Description
my conf:
ubuntu v 22. lts
Dataiku On Premise v 13.1.2
Exemple
The get_graph
method in the DSSProjectFlow
class does not support flows that have loops, causing a RecursionError
when trying to get the flow graph for such projects.
function's reference : https://developer.dataiku.com/latest/api-reference/python/flow.html#dataikuapi.dss.flow.DSSProjectFlow.get_graph
Steps to Reproduce
- Create a project in Dataiku where a recipe has a dataset as output (last stage in the flow) but used as input of another recipe. Both input and output, forming a loop.
- Use the API to get the flow graph:
import dataiku client = dataiku.api_client() project = client.get_project("YOUR_PROJECT_KEY") flow = project.get_flow() graph = flow.get_graph() # This line causes the RecursionError below
DSSProjectFlowGraph.get_items_in_traversal_order..add_from(graph_node)
776 predecessor_node = self.nodes[predecessor_ref]
777 if not in_set(predecessor_node):
--> 778 add_from(predecessor_node)
780 # Then add ourselves
781 if not in_set(graph_node):
DSSProjectFlowGraph.get_items_in_traversal_order..add_from(graph_node)
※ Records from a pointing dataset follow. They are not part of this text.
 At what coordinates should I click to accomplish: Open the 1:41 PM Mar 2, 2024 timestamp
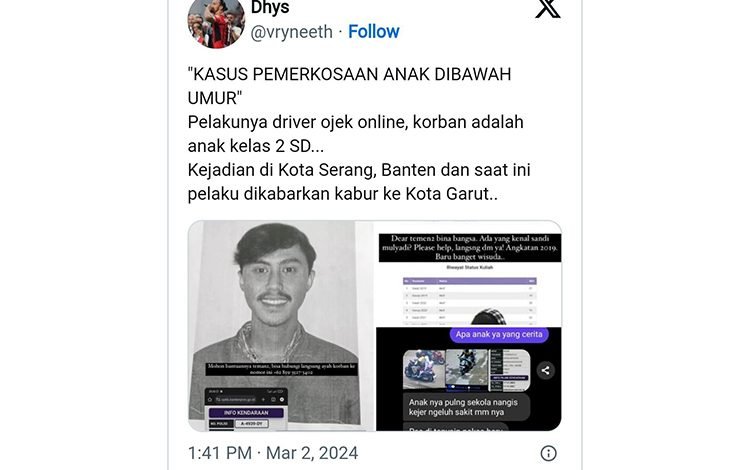[x=273, y=453]
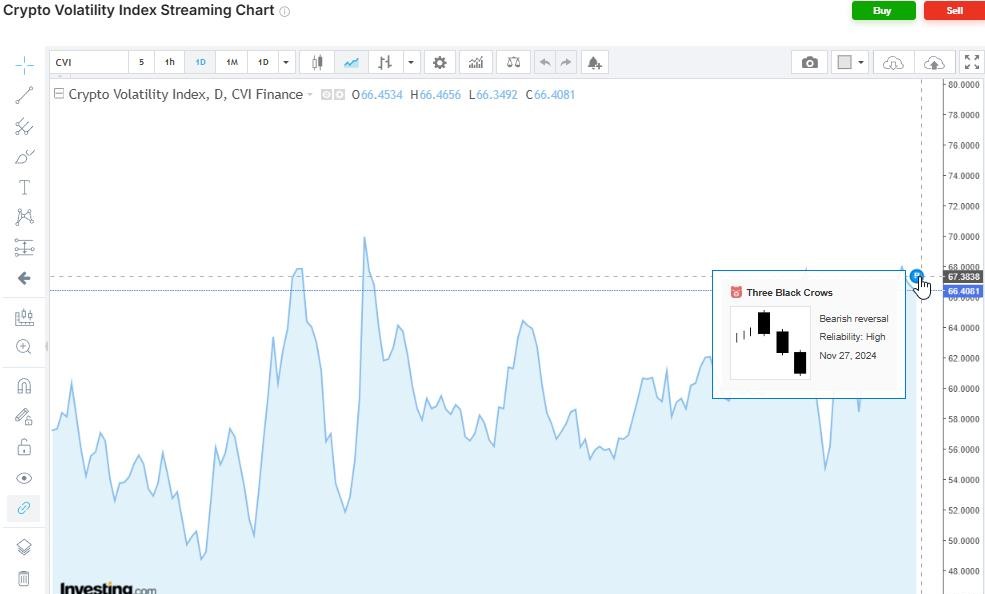This screenshot has width=985, height=594.
Task: Click the green Buy button
Action: click(x=882, y=11)
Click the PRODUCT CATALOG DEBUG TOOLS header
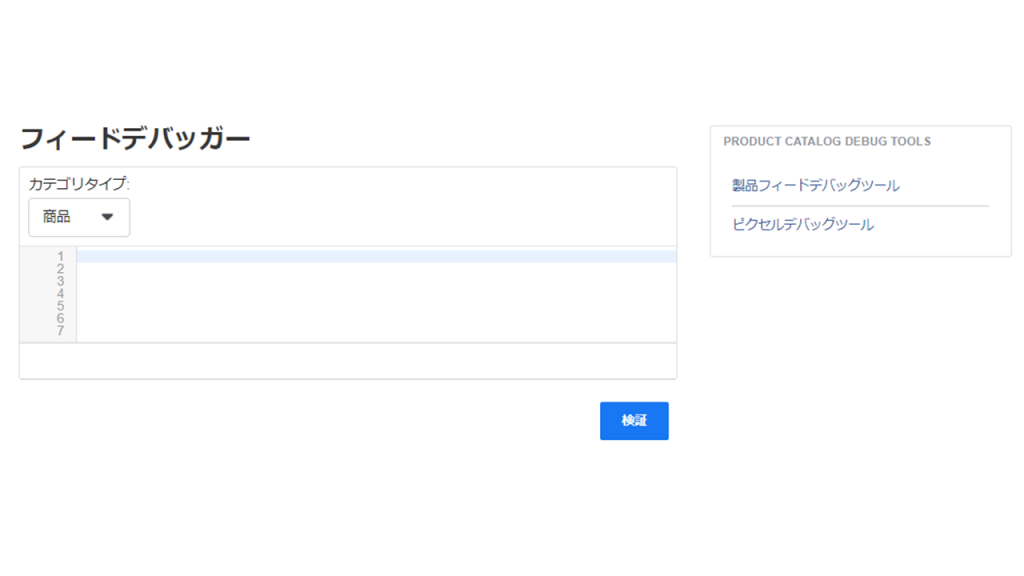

775 for predecessor_ref in graph_node["predecessors"]:
776 predecessor_node = self.nodes[predecessor_ref]
--> 777 if not in_set(predecessor_node):
778 add_from(predecessor_node)
780 # Then add ourselves
DSSProjectFlowGraph.get_items_in_traversal_order..in_set(obj)
767 def in_set(obj):
768 for candidate in ret:
--> 769 if candidate["type"] == obj["type"] and candidate["ref"] == obj["ref"]:
770 return True
771 return False
RecursionError: maximum recursion depth exceeded in comparison
As a result, flows using data to rewrite the same directory become problematic only in certain cases
output dataset > used as intermediate dataset of a recipe upstream of this output dataset.
but not problematic in other cases, such as;
input folder > used as output folder at the end of the flow.